The other reason Harris isn’t doing better in the polls is that, beyond all of the ways the Democratic Party is sliced and diced, the most important question on the minds of primary voters has been “who can beat Donald Trump?” At a time when the president and his party are determined to exploit racism and sexism to divide us, people are worried about nominating a black woman. It is clear that Harris is very well aware of that dynamic, which explains her most recent ad.
Damn, this is good. pic.twitter.com/8VLQnCiIB5
— Matt Rogers ? (@Politidope) November 30, 2019
When it comes building the kind of coalition that will be necessary to win in 2020, it is worth re-visiting something Jamelle Bouie wrote almost a year ago.
One possible implication of all of this is that black candidates may have the strategic advantage in the Democratic primary.
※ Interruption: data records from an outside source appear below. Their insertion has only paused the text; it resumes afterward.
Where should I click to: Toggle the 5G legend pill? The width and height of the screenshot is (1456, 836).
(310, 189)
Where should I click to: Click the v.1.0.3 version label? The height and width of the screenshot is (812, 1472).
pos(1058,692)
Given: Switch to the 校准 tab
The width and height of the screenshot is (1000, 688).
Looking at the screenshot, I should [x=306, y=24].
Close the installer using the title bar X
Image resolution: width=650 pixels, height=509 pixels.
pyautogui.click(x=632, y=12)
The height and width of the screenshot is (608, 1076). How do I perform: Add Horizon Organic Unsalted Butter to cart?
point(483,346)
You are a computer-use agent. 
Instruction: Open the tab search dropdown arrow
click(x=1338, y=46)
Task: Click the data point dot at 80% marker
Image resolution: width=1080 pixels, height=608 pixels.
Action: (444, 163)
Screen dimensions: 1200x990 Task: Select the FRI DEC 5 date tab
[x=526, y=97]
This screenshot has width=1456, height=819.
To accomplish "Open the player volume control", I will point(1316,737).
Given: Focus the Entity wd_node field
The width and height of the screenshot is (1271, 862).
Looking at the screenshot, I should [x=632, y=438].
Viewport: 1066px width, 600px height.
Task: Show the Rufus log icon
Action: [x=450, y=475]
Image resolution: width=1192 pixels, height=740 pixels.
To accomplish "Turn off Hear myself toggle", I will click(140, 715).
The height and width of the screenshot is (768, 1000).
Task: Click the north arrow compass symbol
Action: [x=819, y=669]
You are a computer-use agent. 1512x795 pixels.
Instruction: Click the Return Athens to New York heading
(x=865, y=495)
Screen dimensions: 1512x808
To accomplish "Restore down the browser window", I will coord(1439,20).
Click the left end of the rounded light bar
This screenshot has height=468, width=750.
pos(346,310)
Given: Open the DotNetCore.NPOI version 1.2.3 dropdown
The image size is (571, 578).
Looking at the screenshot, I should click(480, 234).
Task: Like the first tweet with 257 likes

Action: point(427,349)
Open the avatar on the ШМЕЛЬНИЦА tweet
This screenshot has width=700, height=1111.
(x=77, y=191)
Not because they’ll automatically win black voters, but because they won’t have to demonstrate the same social solidarity. Like Obama, they can stay somewhat silent on race, embodying the opposition to the president’s racism rather than vocalizing it and allowing them space to focus on economic messaging without triggering the cycle of polarization that Clinton experienced.
We are now about a month away from the time that voters in the early states start to make up their minds. So it remains to be seen if Harris can launch a come-back. But the important thing for Democrats to keep in mind is that the most electable candidate in 2020 will be a coalition-builder. At this point, the ones who are best positioned to do that are Biden, Warren and Harris. Each of them garner the support of different groups in the Democratic coalition, with Biden and Warren appealing to opposite ends of the ideological spectrum and Harris bridging the divide.